Creating Type-Safe Structured Extraction with semantic.extract

The semantic.extract operator transforms unstructured text into structured data using Pydantic schemas. This provides type-safe extraction where you define your desired output structure once and get validated results consistently.

Consider support ticket processing:

python
from pydantic import BaseModel, Field
from typing import List, Literal

class Issue(BaseModel):
    category: Literal["bug", "feature_request", "question"]
    severity: Literal["low", "medium", "high", "critical"]
    description: str

class Ticket(BaseModel):
    customer_tier: Literal["free", "pro", "enterprise"]
    region: Literal["us", "eu", "apac"]
    issues: List[Issue]

tickets = (
    df
    .with_column("extracted", fc.semantic.extract("raw_ticket", Ticket))
    .unnest("extracted")
    .filter(fc.col("region") == "apac")
    .explode("issues")
)

bugs = tickets.filter(fc.col("issues").category == "bug")

The schema guides LLM extraction with clear structure and constraints. Pydantic's Field descriptions provide additional context:

python
class SegmentSchema(BaseModel):
    speaker: str = Field(description="Who is talking in this segment")
    start_time: float = Field(description="Start time (seconds)")
    end_time: float = Field(description="End time (seconds)")
    key_points: list[str] = Field(description="Bullet points for this segment")

After extraction, the data becomes structured and you can filter, aggregate, and transform using standard DataFrame operations. The unnest operation flattens nested Pydantic models into columns, while explode expands lists into separate rows—enabling seamless transitions between nested and flat representations.

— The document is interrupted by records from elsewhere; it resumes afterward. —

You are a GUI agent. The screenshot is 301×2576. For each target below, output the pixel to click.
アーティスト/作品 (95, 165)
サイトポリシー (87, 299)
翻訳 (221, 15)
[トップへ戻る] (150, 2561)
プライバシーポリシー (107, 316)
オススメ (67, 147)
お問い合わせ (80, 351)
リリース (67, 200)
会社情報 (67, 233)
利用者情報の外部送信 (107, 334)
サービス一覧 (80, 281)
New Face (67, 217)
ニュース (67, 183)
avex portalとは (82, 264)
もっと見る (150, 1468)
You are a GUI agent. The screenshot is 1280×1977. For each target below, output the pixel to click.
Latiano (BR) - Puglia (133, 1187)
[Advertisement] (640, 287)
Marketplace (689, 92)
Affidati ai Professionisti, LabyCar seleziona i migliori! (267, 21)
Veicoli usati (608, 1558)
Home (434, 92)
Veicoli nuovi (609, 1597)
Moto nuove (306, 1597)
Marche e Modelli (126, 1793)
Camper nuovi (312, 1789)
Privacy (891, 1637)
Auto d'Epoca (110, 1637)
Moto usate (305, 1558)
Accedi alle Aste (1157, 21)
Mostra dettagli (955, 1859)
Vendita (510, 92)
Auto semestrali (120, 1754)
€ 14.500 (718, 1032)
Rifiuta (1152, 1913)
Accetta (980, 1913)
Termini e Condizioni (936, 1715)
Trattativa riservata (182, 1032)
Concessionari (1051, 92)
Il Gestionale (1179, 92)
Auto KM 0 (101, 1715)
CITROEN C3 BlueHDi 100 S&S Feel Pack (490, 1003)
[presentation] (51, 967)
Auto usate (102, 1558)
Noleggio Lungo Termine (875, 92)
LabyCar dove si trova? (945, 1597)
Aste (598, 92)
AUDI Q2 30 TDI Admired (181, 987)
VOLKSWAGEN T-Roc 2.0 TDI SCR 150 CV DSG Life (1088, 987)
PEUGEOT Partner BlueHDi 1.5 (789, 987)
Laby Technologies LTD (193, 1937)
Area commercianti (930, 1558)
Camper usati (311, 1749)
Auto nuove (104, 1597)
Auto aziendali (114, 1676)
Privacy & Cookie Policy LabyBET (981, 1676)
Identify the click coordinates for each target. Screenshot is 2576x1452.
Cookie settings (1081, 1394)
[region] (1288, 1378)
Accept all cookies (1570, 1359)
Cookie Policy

This pattern eliminates the "extract-then-parse-JSON-then-validate" dance common in traditional LLM pipelines. Fenic handles schema validation, error handling, and retries automatically, with row-level lineage for debugging when extractions fail.

Implementing Semantic Filtering with Natural Language Predicates

Semantic predicates enable filtering with natural language conditions instead of complex boolean logic:

python
applicants = df.filter(
    (fc.col("yoe") > 5) &
    fc.semantic.predicate(
        "Has MCP Protocol experience? Resume: {{resume}}",
        resume=fc.col("resume"),
    )
)

This combines traditional boolean logic with semantic understanding. The first condition uses standard column comparison, while the semantic predicate evaluates natural language criteria against unstructured text. The query engine optimizes both together—potentially filtering on the cheap boolean condition first before invoking the expensive LLM predicate.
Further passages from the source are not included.